EXERCISE DESCRIPTION — Reproduce the text of every item below word for word, omitting the pictures.

⁂

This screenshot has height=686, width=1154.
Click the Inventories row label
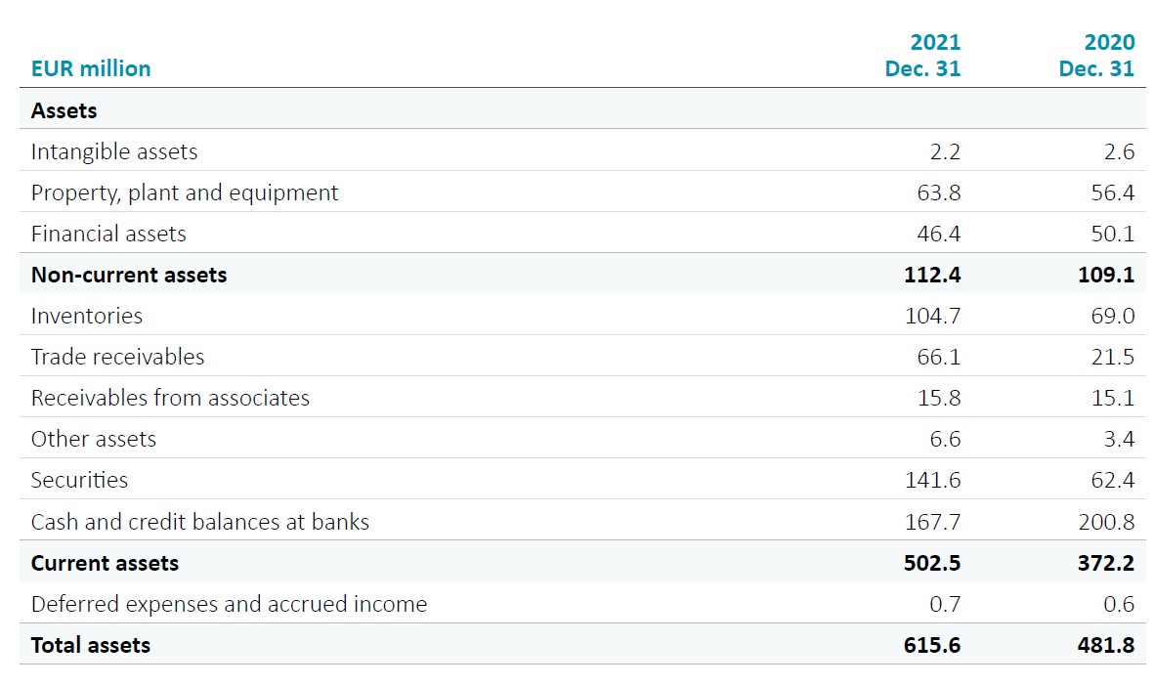[x=87, y=316]
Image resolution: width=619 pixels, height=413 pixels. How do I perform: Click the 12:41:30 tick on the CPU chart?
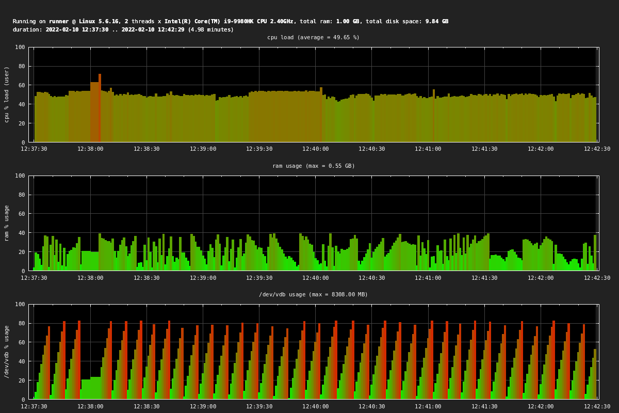(484, 149)
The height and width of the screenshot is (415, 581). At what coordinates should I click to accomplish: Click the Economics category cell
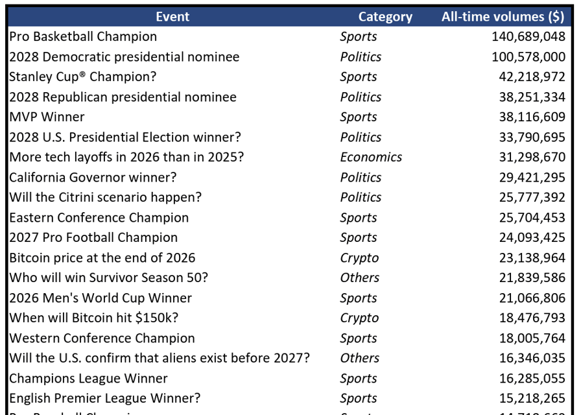point(371,157)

⁂

IN RESPONSE —
This screenshot has height=686, width=1154.
Click the Inventories row label
[x=87, y=316]
Image resolution: width=619 pixels, height=413 pixels. How do I perform: Click the 12:41:30 tick on the CPU chart?
(484, 149)
The height and width of the screenshot is (415, 581). At what coordinates should I click to accomplish: Click the Economics category cell
point(371,157)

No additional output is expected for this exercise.